A new study that is to be presented at the 65th Annual Meeting of the American Academy of Neurology in March in San Diego has found that diet drinks that have been sweetened are linked to an increased risk of drinkers suffering from depression. The study also shows that drinking coffee slightly lowers those risks.
“Sweetened beverages, coffee and tea are commonly consumed worldwide and have important physical — and may have important mental — health consequences,” says the study’s lead researcher, Honglei Chen of the National Institutes of Health in Research Triangle Park in North Carolina.
For this study, Chen and colleagues monitored data collected that outlined the consumption of different beverages from 263,925 people ages 50 to 71 in 1995 to 1996. Of the beverages scrutinized, researchers included soda, tea, coffee and sweetened fruit drinks. After a 10-year time period, the researchers again questioned participants to see if they had been diagnosed with depression at all since the year 2000. Of those asked, 11,311 stated that they had. Researchers then compared that information to the information on drink consumption and found that participants who drank over 4 cups of diet or sweetened diet soda daily were as much as 30 percent more likely to become depressed in comparison to those who didn’t drink the beverages.

> **ACTION ITEM A**
Reproduce the diet drink article word for word from "For this study, Chen" up to and including "drink the beverages.".
> **ACTION ITEM B**
List the beverages the researchers scrutinized, according to the diet drink article.
> **ACTION ITEM C**
According to the diet drink article, how many participants stated that they had been diagnosed with depression?
The listing is not needed here.

> **DATA SHOWN**
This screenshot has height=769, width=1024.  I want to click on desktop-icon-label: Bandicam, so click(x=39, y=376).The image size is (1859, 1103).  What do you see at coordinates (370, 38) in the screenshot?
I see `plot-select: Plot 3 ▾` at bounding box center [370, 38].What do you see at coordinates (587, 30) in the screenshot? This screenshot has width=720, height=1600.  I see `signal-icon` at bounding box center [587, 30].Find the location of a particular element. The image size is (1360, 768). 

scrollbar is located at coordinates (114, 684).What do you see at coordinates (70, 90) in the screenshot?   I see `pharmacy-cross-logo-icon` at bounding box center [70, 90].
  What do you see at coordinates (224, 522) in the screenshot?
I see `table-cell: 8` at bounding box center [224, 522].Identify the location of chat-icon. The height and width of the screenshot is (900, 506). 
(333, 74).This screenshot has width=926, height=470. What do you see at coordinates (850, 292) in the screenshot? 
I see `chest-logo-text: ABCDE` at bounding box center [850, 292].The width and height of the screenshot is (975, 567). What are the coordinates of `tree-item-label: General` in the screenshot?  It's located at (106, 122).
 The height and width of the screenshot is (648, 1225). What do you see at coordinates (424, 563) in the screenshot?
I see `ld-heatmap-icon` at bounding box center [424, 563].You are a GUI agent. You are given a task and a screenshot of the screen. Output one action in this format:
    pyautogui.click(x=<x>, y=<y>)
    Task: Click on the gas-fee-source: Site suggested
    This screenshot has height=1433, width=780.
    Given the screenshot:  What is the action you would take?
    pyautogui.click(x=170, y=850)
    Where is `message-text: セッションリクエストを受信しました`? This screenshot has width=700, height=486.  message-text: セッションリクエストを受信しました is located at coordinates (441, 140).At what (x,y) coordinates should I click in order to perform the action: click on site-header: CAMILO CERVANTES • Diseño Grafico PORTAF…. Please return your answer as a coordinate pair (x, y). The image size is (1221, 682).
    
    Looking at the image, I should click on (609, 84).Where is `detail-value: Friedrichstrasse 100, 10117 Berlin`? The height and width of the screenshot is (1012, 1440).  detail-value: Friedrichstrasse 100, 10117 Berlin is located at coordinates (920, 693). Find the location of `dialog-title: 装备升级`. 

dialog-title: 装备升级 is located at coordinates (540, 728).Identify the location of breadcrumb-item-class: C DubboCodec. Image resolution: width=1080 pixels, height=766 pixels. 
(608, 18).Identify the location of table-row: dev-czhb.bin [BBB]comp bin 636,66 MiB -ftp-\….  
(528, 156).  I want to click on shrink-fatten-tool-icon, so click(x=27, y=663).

> **WRITTEN ANSWER A**
For this study, Chen and colleagues monitored data collected that outlined the consumption of different beverages from 263,925 people ages 50 to 71 in 1995 to 1996. Of the beverages scrutinized, researchers included soda, tea, coffee and sweetened fruit drinks. After a 10-year time period, the researchers again questioned participants to see if they had been diagnosed with depression at all since the year 2000. Of those asked, 11,311 stated that they had. Researchers then compared that information to the information on drink consumption and found that participants who drank over 4 cups of diet or sweetened diet soda daily were as much as 30 percent more likely to become depressed in comparison to those who didn’t drink the beverages.

> **WRITTEN ANSWER B**
soda, tea, coffee, sweetened fruit drinks

> **WRITTEN ANSWER C**
11,311